The comments below are an edited and abridged synopsis of an article by Wall Street on Parade
The Federal Reserve Bank of New York has said that its interventions in the overnight repo lending market will be a longer-term action. The Fed has effectively returned to QE, where it buys up Treasuries, federal agency debt and mortgage-backed securities from financial institutions in exchange for loans.
The program has been extended to at least October 10 and likely thereafter in one form or another. The Fed will be pumping in $75 billion daily in overnight repo loans, while infusing $30 billion in 14-day term loans three times a week for a total of $90 billion in term loans.
The fact that there are one or more financial firms needing $30 billion on a 2-week basis, and they can’t get it from anyone but the Fed, isn’t confidence inspiring.
The necessity of Fed interventions is being blamed on temporary forces like a loss of liquidity from corporations paying their taxes for the quarter and large Treasury auctions, where primary dealers are forced to buy under contracts with the US Treasury. But these explanations do not jive with the huge deposit bases of four of the biggest American banks in the world.
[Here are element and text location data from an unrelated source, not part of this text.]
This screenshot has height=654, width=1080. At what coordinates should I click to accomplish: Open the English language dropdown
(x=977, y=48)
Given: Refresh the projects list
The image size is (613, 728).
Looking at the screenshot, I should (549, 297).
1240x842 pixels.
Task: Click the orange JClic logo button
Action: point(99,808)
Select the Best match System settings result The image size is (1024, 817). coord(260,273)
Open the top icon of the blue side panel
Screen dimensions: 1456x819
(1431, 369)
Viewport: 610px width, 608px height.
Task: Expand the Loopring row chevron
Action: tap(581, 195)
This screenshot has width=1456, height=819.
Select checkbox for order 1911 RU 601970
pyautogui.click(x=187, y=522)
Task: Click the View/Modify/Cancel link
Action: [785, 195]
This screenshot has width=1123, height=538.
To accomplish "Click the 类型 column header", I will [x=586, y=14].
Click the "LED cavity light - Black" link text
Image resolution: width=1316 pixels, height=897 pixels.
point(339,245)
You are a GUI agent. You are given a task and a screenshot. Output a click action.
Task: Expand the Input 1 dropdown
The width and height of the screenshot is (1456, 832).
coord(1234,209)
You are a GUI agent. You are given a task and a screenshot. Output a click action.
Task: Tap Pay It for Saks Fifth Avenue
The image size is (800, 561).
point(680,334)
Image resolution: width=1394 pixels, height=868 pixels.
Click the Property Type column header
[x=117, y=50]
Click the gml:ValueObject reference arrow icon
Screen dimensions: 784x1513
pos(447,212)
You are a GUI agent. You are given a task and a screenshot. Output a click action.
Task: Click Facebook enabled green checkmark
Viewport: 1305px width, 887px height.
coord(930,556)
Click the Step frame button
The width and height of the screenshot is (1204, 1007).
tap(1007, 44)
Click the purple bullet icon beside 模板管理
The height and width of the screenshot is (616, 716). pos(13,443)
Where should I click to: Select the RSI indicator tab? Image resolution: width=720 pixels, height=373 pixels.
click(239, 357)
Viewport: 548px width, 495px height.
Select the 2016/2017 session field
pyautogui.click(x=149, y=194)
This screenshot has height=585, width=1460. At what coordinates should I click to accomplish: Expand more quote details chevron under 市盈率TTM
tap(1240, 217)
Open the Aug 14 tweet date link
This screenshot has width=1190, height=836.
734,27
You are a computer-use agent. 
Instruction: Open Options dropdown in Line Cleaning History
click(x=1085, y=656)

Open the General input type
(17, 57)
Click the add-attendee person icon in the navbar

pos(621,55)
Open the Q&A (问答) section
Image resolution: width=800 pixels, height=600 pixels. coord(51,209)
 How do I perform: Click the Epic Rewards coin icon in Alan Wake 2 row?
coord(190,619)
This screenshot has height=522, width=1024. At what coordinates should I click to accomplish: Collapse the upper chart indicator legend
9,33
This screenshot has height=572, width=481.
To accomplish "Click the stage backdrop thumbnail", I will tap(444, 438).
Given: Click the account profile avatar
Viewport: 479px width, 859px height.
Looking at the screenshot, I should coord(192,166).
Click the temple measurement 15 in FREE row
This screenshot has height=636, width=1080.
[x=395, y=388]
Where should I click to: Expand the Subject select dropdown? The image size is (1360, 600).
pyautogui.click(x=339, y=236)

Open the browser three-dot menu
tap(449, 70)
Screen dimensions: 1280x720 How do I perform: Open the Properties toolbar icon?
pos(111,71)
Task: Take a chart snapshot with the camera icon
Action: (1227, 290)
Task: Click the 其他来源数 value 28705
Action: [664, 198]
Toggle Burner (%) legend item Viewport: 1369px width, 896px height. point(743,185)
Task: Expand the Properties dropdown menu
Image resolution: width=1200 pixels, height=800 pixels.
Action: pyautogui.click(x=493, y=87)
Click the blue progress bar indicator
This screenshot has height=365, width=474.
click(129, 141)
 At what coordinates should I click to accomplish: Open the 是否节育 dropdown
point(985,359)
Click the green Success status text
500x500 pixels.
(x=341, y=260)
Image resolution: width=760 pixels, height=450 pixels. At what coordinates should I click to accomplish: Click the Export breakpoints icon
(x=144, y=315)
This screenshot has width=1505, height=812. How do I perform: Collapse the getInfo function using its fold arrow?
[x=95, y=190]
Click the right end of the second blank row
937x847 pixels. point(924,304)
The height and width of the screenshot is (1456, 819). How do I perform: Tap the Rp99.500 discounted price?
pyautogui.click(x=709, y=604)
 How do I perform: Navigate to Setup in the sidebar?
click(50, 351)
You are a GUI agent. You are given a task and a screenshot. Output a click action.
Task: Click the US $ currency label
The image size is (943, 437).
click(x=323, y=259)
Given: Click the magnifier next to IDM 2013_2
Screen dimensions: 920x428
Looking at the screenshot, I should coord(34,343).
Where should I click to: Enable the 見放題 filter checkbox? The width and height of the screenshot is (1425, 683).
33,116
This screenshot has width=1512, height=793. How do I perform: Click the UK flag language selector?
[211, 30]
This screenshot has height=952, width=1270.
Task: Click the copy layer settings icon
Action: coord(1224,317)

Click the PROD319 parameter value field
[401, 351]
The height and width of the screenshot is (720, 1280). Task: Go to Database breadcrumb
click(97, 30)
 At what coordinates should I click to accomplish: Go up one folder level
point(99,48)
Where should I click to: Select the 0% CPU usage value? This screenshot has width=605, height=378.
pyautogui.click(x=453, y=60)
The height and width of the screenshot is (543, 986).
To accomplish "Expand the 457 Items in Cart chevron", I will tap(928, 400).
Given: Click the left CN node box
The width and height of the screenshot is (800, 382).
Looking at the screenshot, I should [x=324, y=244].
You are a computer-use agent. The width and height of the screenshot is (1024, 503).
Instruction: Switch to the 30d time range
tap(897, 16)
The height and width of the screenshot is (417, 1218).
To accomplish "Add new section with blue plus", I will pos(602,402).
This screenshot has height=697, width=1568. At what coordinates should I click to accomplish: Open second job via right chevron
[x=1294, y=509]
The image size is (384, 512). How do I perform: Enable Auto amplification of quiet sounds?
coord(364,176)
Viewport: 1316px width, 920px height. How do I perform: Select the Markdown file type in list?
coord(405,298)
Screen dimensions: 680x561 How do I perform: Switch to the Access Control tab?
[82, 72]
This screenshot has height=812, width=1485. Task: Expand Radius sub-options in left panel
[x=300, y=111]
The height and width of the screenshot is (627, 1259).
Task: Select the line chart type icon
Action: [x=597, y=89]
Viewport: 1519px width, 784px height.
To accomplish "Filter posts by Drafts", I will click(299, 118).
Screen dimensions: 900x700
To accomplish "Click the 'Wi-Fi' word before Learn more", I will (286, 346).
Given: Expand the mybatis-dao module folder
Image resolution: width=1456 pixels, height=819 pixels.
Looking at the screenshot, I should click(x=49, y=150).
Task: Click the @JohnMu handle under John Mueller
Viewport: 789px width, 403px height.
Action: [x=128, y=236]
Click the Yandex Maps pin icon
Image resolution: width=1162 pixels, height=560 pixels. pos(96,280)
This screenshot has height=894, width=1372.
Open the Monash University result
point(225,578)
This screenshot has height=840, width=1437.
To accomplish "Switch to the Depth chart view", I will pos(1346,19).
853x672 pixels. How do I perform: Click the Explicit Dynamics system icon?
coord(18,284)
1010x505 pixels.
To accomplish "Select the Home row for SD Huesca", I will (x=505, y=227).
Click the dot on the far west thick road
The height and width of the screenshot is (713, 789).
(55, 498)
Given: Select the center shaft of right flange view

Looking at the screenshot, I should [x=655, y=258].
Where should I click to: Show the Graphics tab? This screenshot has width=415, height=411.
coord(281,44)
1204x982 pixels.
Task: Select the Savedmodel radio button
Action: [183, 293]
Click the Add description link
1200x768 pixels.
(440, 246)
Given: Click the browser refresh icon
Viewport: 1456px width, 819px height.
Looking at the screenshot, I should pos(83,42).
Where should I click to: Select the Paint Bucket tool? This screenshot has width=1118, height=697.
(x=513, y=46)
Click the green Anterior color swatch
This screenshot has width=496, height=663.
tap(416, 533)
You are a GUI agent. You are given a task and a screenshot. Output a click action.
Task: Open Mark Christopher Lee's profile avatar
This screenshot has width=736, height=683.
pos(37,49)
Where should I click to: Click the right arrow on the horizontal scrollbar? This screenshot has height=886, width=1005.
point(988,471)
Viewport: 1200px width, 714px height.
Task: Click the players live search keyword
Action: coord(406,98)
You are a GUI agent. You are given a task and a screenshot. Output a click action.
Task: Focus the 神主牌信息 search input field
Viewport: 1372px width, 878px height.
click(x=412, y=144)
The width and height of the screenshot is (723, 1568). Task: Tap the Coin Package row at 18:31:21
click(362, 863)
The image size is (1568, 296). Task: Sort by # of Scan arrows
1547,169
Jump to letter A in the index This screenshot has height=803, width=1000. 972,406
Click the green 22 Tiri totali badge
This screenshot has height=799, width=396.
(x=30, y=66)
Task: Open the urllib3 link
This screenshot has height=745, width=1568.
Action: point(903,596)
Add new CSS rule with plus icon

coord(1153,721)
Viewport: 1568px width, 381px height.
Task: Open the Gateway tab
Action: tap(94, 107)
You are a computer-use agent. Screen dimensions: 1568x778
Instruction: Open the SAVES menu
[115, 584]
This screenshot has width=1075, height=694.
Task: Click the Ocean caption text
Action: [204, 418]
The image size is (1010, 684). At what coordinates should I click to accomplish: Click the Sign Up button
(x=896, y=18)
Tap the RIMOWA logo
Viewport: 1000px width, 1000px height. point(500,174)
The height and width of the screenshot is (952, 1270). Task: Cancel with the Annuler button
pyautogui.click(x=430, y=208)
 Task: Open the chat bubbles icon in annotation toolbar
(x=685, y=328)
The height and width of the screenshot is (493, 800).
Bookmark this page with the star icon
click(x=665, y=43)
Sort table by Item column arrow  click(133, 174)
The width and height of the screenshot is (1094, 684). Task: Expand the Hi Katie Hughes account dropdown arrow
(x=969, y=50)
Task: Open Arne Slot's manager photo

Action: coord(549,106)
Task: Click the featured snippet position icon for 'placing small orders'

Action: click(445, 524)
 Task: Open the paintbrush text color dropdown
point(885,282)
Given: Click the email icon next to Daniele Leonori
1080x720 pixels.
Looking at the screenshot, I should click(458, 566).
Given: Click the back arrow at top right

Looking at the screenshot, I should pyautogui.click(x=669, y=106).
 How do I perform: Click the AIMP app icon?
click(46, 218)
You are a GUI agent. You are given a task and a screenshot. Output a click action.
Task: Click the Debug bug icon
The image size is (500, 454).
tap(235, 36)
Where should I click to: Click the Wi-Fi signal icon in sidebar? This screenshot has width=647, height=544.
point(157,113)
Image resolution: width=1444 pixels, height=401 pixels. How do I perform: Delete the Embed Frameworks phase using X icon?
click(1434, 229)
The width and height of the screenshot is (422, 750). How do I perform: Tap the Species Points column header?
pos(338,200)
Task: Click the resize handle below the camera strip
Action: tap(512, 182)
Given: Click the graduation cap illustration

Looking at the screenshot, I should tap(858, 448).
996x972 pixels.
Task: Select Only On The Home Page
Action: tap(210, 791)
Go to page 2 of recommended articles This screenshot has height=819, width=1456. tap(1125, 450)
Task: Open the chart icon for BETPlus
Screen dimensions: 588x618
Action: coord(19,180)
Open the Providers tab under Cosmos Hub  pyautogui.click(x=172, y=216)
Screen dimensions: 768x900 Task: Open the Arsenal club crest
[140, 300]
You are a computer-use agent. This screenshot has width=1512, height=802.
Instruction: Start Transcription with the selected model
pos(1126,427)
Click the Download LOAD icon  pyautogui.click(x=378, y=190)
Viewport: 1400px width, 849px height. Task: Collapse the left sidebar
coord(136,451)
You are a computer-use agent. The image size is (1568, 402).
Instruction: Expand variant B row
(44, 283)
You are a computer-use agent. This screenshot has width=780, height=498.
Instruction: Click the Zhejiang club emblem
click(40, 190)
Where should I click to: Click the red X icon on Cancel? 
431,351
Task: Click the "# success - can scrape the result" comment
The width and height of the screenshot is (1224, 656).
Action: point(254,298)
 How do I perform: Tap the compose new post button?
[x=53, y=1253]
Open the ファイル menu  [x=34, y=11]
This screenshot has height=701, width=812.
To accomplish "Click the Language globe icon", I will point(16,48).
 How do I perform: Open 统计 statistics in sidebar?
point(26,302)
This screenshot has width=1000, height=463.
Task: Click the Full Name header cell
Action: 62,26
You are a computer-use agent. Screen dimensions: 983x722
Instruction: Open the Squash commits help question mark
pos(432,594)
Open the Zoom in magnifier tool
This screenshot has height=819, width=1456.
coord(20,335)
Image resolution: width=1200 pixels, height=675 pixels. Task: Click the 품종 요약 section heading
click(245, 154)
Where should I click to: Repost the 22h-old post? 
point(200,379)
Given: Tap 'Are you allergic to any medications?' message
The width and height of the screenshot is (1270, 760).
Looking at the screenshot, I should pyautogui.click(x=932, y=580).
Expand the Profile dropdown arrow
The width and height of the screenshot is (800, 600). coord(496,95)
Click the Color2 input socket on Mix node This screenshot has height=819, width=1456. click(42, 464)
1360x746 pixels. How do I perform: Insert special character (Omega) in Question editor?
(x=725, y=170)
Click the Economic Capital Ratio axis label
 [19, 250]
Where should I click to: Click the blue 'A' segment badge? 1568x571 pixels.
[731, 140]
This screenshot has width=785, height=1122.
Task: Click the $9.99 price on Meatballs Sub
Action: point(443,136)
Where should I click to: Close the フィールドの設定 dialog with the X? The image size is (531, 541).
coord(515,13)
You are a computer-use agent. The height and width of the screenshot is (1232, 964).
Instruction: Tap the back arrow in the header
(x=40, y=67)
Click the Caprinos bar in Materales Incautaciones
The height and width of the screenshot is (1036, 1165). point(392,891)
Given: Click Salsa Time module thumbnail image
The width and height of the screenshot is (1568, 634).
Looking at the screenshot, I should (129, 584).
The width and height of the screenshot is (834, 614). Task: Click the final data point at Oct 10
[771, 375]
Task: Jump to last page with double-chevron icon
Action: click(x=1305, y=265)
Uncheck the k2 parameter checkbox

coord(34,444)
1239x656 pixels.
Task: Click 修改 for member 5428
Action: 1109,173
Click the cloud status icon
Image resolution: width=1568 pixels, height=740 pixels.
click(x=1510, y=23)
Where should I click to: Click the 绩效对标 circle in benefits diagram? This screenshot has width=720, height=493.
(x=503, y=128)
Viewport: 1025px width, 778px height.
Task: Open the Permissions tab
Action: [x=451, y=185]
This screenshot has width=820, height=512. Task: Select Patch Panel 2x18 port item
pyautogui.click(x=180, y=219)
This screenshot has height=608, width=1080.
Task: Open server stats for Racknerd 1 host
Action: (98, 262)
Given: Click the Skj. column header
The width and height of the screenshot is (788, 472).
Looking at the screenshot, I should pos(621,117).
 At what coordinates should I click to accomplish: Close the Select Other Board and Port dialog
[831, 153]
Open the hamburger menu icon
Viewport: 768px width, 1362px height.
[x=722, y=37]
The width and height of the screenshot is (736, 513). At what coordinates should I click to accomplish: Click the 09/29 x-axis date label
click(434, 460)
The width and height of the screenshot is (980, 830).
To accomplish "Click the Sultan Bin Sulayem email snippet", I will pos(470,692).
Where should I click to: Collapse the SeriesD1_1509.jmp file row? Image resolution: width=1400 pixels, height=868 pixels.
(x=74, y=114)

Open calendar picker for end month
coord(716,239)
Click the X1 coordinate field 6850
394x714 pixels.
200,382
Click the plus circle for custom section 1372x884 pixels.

The Fed borrowed $53 billion during the first day of the intervention (September 17) from the $75 billion offered. Now that the Fed is offering $30 billion in additional 2-week loans, the question is: Is one bank tapping the spigot more than the others? Is a financial institution in distress? If so, shouldn’t the public know why?
A 2011 audit of the Fed’s loans to Wall Street during the 2008 financial crisis revealed that the Fed had secretly made revolving loans totaling $8.95 trillion, but 63% of that went to just three Wall Street firms: Citigroup ($2 trillion); Morgan Stanley ($1.9 trillion); and Merrill Lynch ($1.775 trillion). The rationale from the Fed that it made these loans to help banks return to lending to businesses to help the economy is bogus. Morgan Stanley and Merrill Lynch were predominantly retail brokerage firms with millions of trading clients.
Thus, these Fed loans looked suspiciously like a bailout of margin loans and trading accounts.